The Code’s preamble insisted “usual marketing practices” for breastmilk substitutes were “unsuitable” given the “vulnerability of infants in the early months of life and the risks involved in inappropriate feeding practices.” WHO has reviewed and updated the Code regularly in the 37 years since its implementation. As recently as 2016, WHO found that most countries still do not adequately protect breastfeeding women from aggressive sales practices.

When U.S. procedural efforts were unsuccessful at the May meeting in Geneva, the Times reported (after interviewing “more than a dozen participants from several countries”), the American delegation used more aggressive tactics. Ecuador, the original sponsor of the measure, was told to drop the resolution, or “Washington would unleash punishing trade measures and withdraw crucial military aid.”

Health advocacy organization 1000 Days Executive Director Lucy Sullivan told newsdeeply.com, “the first rumblings of U.S. resistance to the resolution” had come in the weeks before the Geneva assembly. U.S. officials held a listening session for stakeholders to discuss the upcoming World Health meeting agenda where “companies voiced their objection to the resolution.”

There is no available transcript of the early May listening session, hosted by the Department of Health and Human Services, but a May 10 letter to Secretary Alex Azar from industry interests, including the Grocery Manufacturers Association, encourages “U.S. government efforts to use all available diplomatic tools (including activation of HHS, Department of State, Department of Commerce, Office of the U.S. Trade Representative and other agency representatives in Washington, Geneva, and key U.S. embassies) to build support among other countries to address [WHO’s] inappropriate initiatives.” Moreover, the manufacturers group wrote, “these initiatives fail to align with good regulatory practices, notably through… insufficient reliance on sound science and evidence-based approaches.”

Abbott did not comment on the Times’ report of international one-upmanship in Geneva, nor have any of the other manufacturers or industry groups weighed in. The Atlantic quotes a nutrition advocate who attended the listening session and described a Nestlé representative who spoke out against the updated resolution because he claimed it “‘restricts complementary feeding,’” the gradual introduction of solid foods along with breast milk starting at around six months of age.

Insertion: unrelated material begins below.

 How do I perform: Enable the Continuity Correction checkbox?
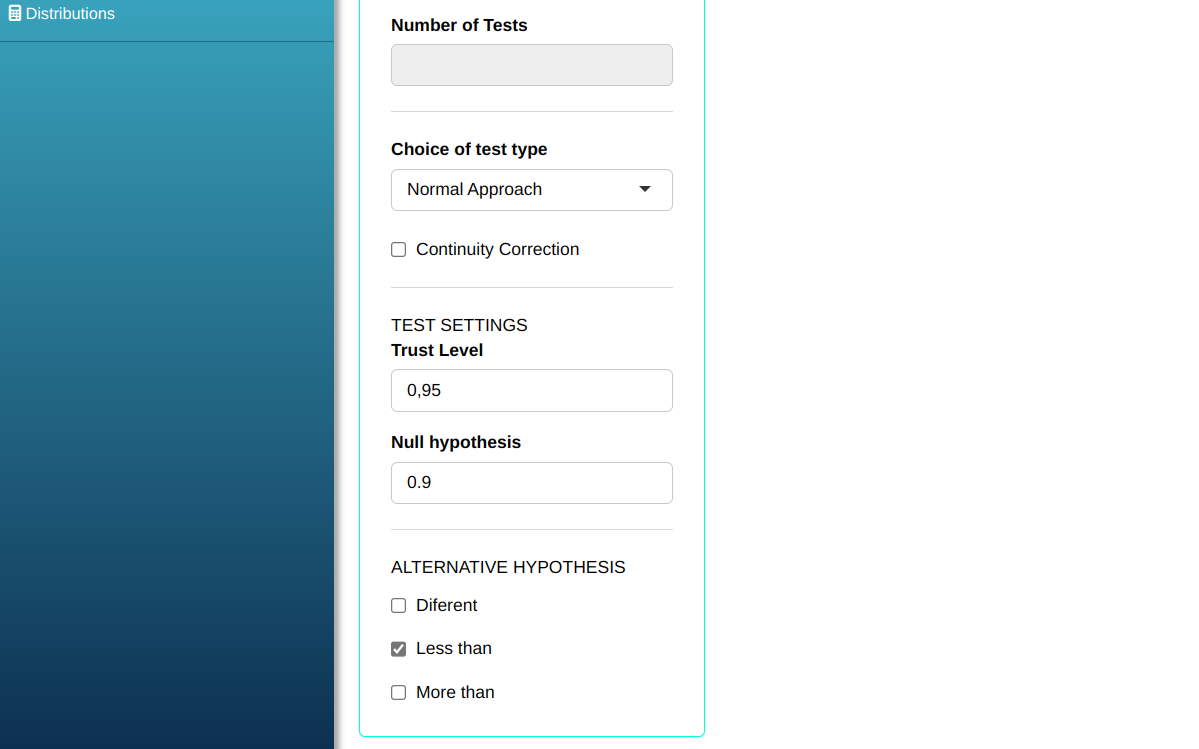pos(399,250)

After a number of other Latin American countries backed off as sponsors, fearing retaliation, the Russian Federation stepped up and introduced the proposal without most of the US changes. The small language adjustments consistent in the US public versions that remained in the final measure are in reference to “sound science” and “evidence based recommendations.” (In 2017 a report by Changing Markets found evidence that the science cited in much of the four largest manufacturers’ packaging material comes from industry marketing research, not peer-reviewed and independent nutritional studies.)

On Monday, President Trump pushed back against the idea that the United States opposes breastfeeding, but seemed to misunderstand the basic controversy over the issues in the same tweet: “We don't believe women should be denied access to formula. Many women need this option because of malnutrition and poverty.”

A State Department official told VOA that "Media reports suggesting the United States threatened a partner nation related to a World Health Assembly resolution are false," but added, the U.S. “does not shy away from expressing disagreement when necessary.”

“The United States has a long history of supporting mothers and breastfeeding around the world,” HHS spokeswoman Caitlin Oakley said. “Many women are not able to breastfeed for a variety of reasons, these women should not be stigmatized; they should be equally supported.”

Of course mothers of bottle-fed babies must be fully supported by society, and formula manufacturers offer plenty of help, but the WHO marketing restrictions don’t affect supply of formula or its individual use. What’s at stake is ensuring that new mothers of infants everywhere are getting advice from obstetricians, pediatricians, and public health advisers, not corporate advertising and promotional samples.